When we knocked on the door, we were greeted by an instantly familiar figure: tall, imposing, rugged, and . . . bald? “I hope you don’t mind, I didn’t bother to put on my wig,” said the sixty-nine-year-old Wayne. He reached out to shake my hand, which disappeared into his like a ten-year-old’s. Siegel held up the issue of TV Guide for Wayne to examine. He looked down at it, looked up at me, looked down at it once more, and then said in a pointedly drawn-out John Wayne drawl, “Ah! Big shot, huh?”
Thanks a lot, Don, I thought.
But Duke and I got along well from that moment onward. He admired my professionalism. Sometimes, I noticed, he struggled with his lines. While Ms. Bacall kept to herself and most of the other people on the set were too much in awe to comfortably engage with Wayne, I asked him if he wanted to run his lines with me; that’s what I always did between takes. To my delight, he welcomed the suggestion. I went to school on this opportunity—me, rehearsing one-on-one with the most iconic western star of them all!

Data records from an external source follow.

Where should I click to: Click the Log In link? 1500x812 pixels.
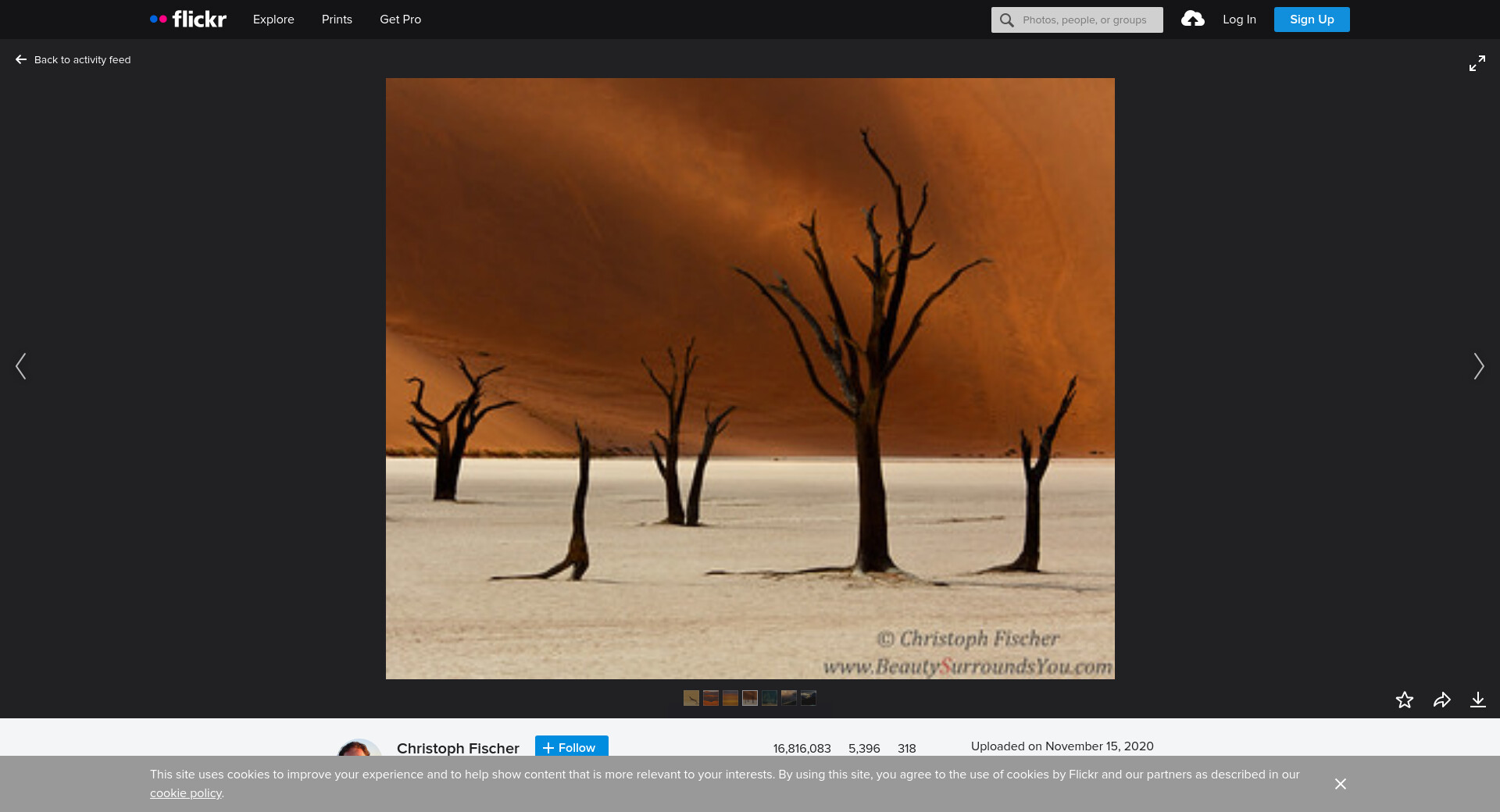click(1239, 20)
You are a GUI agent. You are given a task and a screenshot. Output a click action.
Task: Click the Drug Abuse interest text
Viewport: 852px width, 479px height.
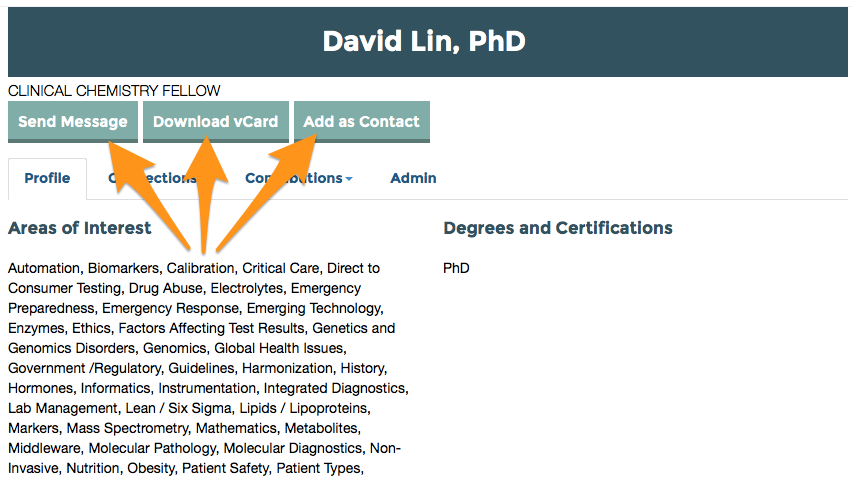[x=164, y=288]
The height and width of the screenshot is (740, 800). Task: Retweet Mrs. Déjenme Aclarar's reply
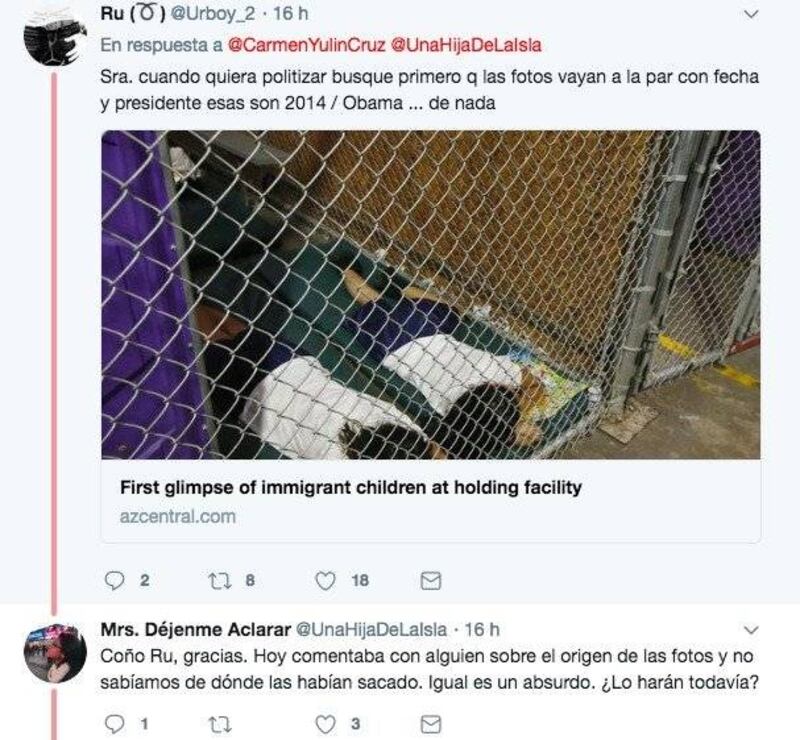pos(220,724)
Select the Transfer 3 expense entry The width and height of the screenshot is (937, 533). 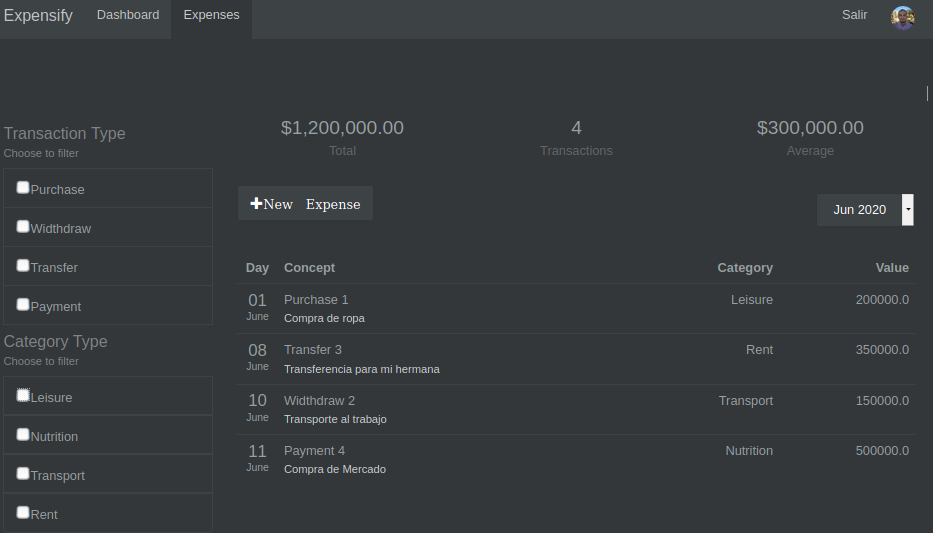(312, 350)
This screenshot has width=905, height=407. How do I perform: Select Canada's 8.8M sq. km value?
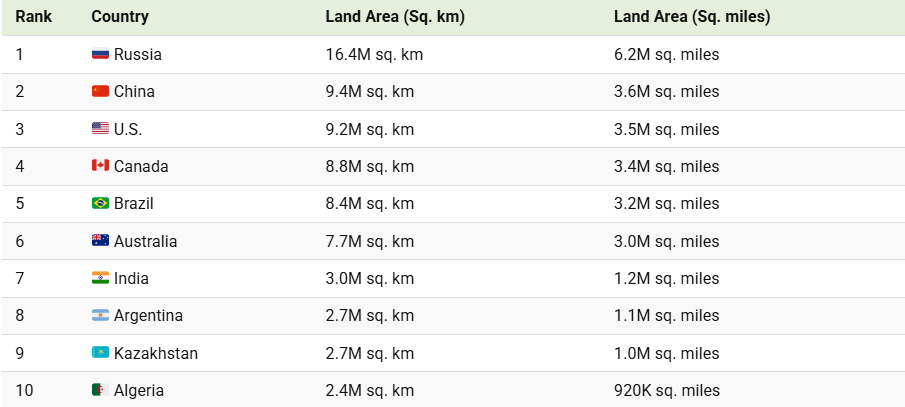click(x=370, y=166)
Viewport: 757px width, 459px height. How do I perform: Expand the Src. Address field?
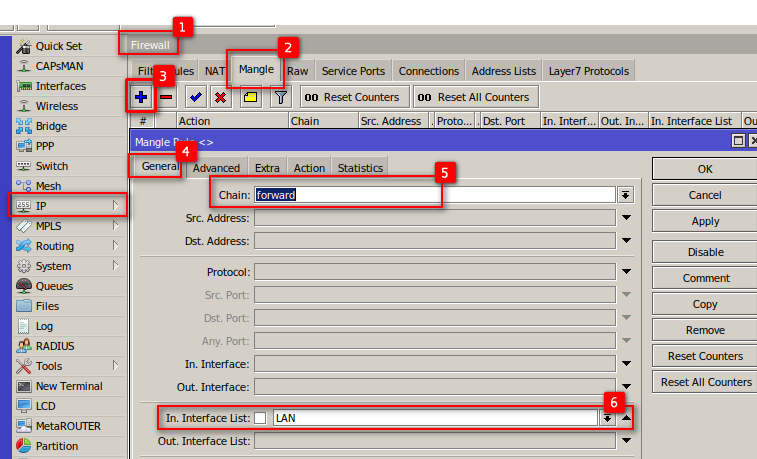coord(627,218)
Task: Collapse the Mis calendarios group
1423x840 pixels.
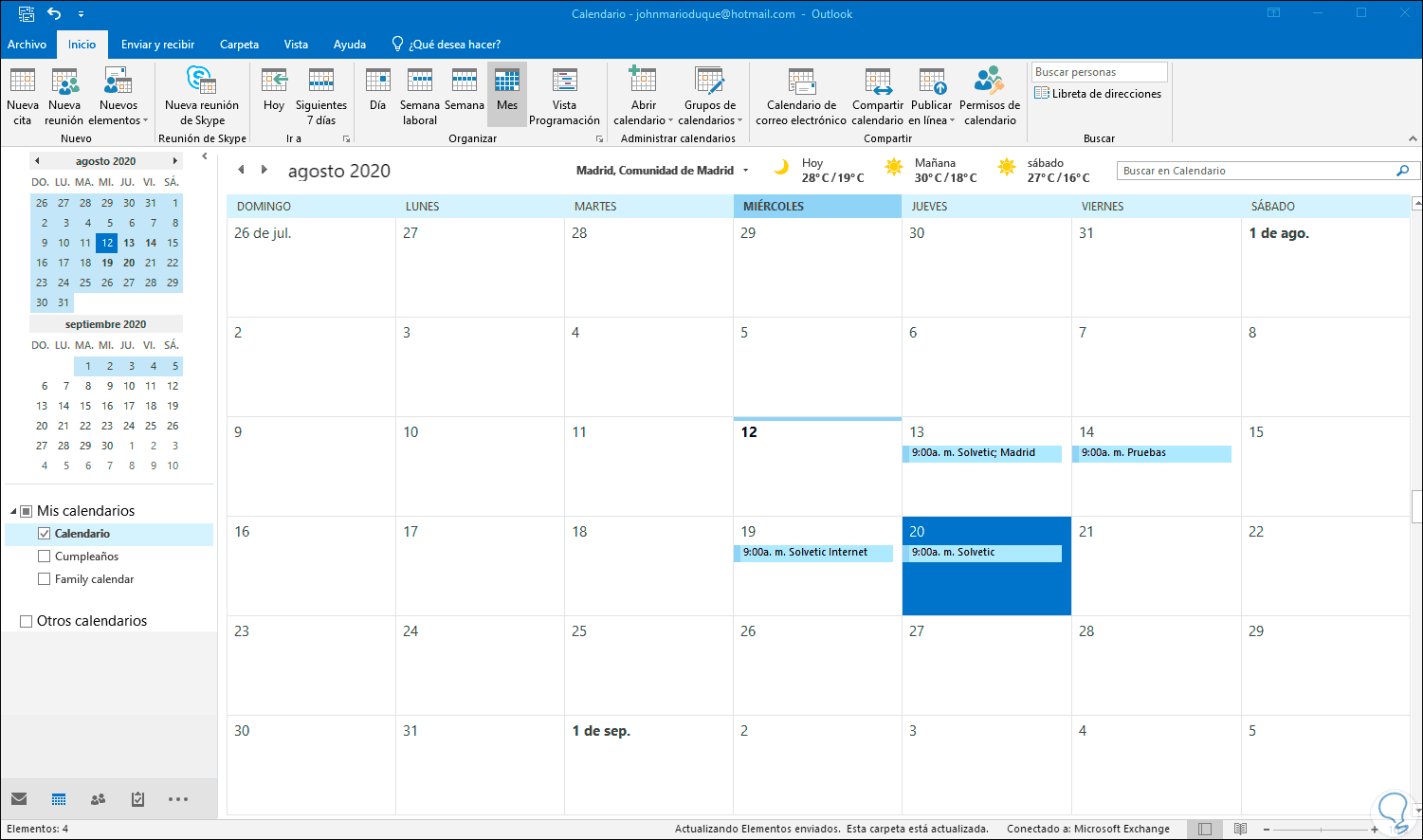Action: click(x=13, y=512)
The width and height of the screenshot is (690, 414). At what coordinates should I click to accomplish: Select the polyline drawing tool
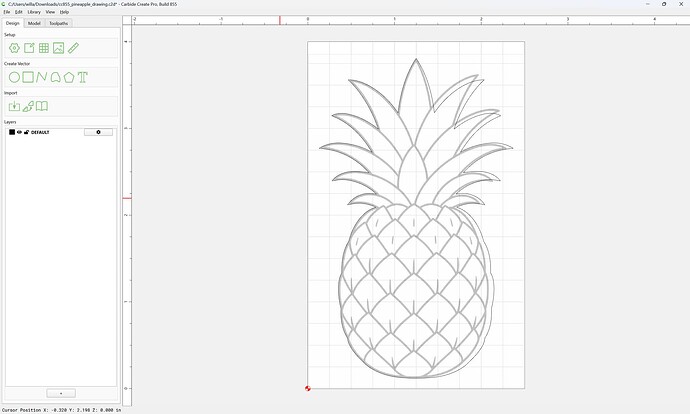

Working on The Shootist was an eye-opener for me because, as legendary and decorated as Wayne, Bacall, and Stewart were, they worked harder than anyone else on set, putting in the hours and doing as many takes as necessary to nail a scene. I had observed this same trait in Henry Fonda, even on a project as half-hearted as The Smith Family. I would see it again when, in the years to come, I would direct Bette Davis and Don Ameche. It wasn’t the studio system or their distinctive looks that had made these actors the giants of Hollywood’s golden age. It was—surprise, surprise!—their common work ethic and commitment to quality. They simply outhustled everyone else.
Still, The Shootist afforded us a fair amount of hang time. I pumped Duke for John Ford stories, and he happily obliged. “Jack Ford always taught me to keep things moving,” he said, “and to only give the audience a maximum of 80 percent of your emotion, even for the most dramatic scenes. It’s more powerful for the audience to complete the feeling themselves.” Another Ford-ism he imparted: “If you give ’em all you can on a picture and the audience doesn’t go for it, then hell—give ’em their nickel back and git on to the next one!”